Even though it is one of the most overlooked activities, the habit of reading should be inculcated in children at an early stage as it can benefit their development and enhance their ability to ‘think’. It helps them build concentration, curiosity, creativity, empathy, and a better vocabulary. It’s, therefore, one of the most important habits parents can help their child develop.
A study by Cunningham and Stanovich in 1998 stated that the act of reading can help children compensate for inferior cognitive abilities by building their vocabulary and general knowledge. Reading aids children’s development as they acquire a deep understanding of the world. It broadens their horizons, expanding their thoughts and limitations.
It helps them gain a social and emotional understanding that can improve their ability to express and communicate. Books can showcase different characters, voices and perspectives, which can help children to become more empathetic.
Did you know that typography and illustrations play a huge role in piquing a child’s interest in a book? It not just welcomes them into the fictional world but also helps hook them in to the plot.
Typically, format, text size, white space, and illustrations all communicate who the book is intended for. A book with more visuals is usually intended for younger kids, while a book with a smaller font size and dense copy with little or no visuals appeals to older readers.
As parents, we need to ensure children perceive reading as a pleasurable activity and not a ‘task’.
Parents need to be aware of what factors can help pique a child’s interest. Have you ever observed a kid shuffling through different books in the kids’ section? When a child opens a book, they know if they can read it or not, before reading any of the words. All thanks to the larger font size and colourful illustrations! A small child may not relate to a book unless it is visually captivating.
1. Read To Them While They Are Young – Every Day!
If you want to raise a reader, you must become a reader. If your habit of reading has slid to the margins of your life, you must bring it back now while you are still young! Make space and time for books you read to yourself and with your child. Practice reading every day to help them observe, learn and inculcate the same in their routine.
2. Surround Them With Easy, Fun, Interactive, And Illustrative Books!
It’s important to help kids get acquainted with books and the habit of reading in their most natural habitat. Therefore, ensure that there are enough books in the house! You can use the internet to find a few fun picture books for your child. Picture books are easy to read and interactive enough to keep them engaged in an activity. Books with illustrations are easier to understand, engaging, and can help hold their concentration for longer periods.

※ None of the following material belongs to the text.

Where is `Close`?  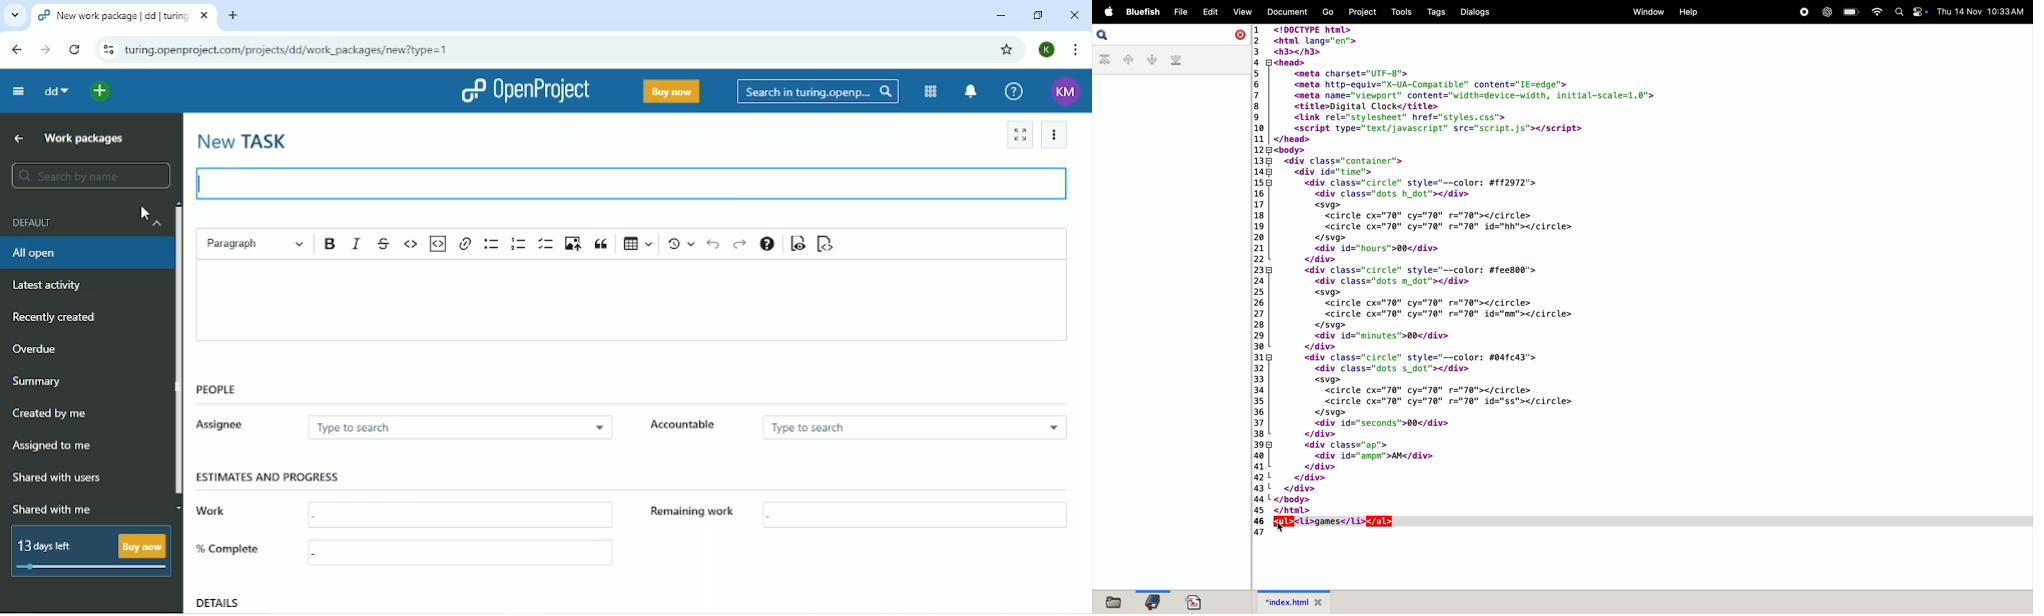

3. Allow Them To Pick A Book For Themselves – Discuss The Books They Wish To Read
One of the most effective ways to pique their interest is to take them to a library or a bookstore. Allow them the time to look around and explore. They’re more likely to read something that they have picked out for themselves. You can always help them by narrowing down the choice and showing them a specific section of book they might enjoy reading.

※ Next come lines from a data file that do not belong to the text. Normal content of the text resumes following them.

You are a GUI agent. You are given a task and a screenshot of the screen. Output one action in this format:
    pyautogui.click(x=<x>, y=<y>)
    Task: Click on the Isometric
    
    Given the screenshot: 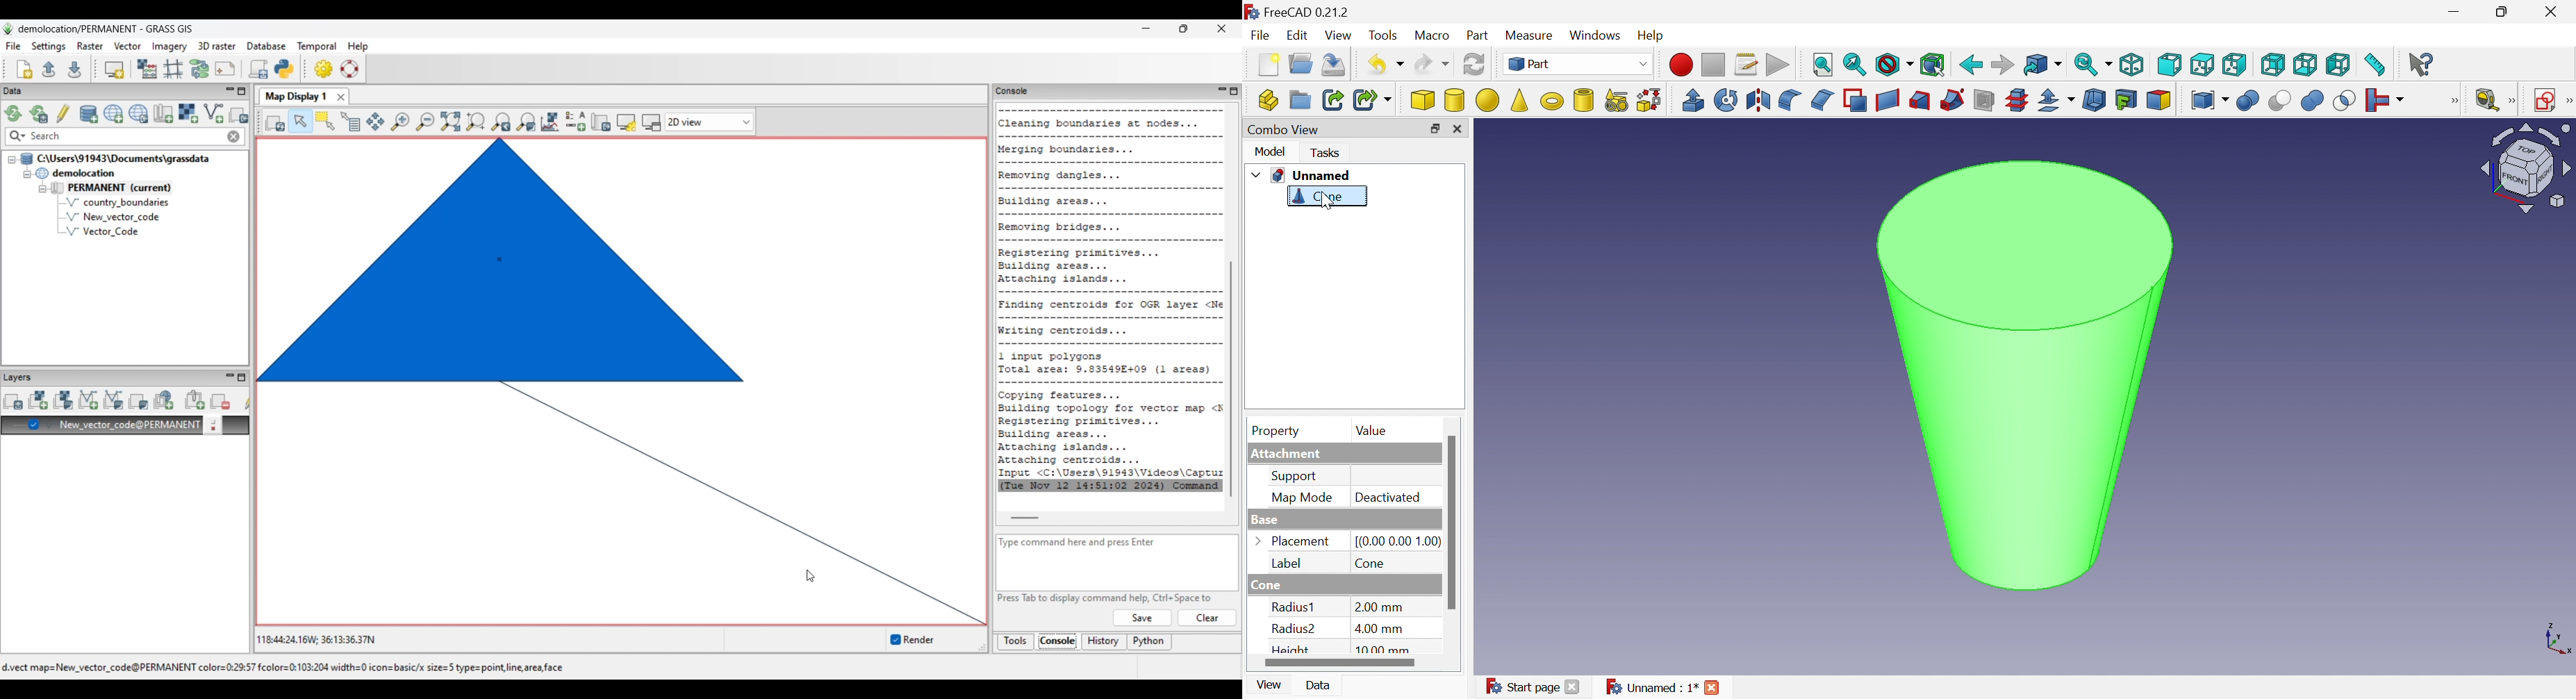 What is the action you would take?
    pyautogui.click(x=2133, y=63)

4. Be A Role Model For Your Child – Share Your Own Love For Reading With Them
No matter what you love reading, from magazines to graphic novels, let your child see that you’re reading. A child learns a lot just by observing the adults around them. So if you are excited about reading, they will likely catch the same enthusiasm.
5. Include Reading In Their Bedtime Ritual
Research has shown that even infants or newborns can benefit from the experience of hearing books read. The content often matters less than the sound of your voice, the cadence of the text, and the words themselves. Studies have shown that the number of words an infant is exposed to has a direct impact on language development and literacy. So you can raise a reader from the day they are born! Just make it a habit to share a book and read it before bedtime.
Reading helps develop a child’s intelligence and makes them more confident. It is one of the most important skills that every child needs to succeed in school and life.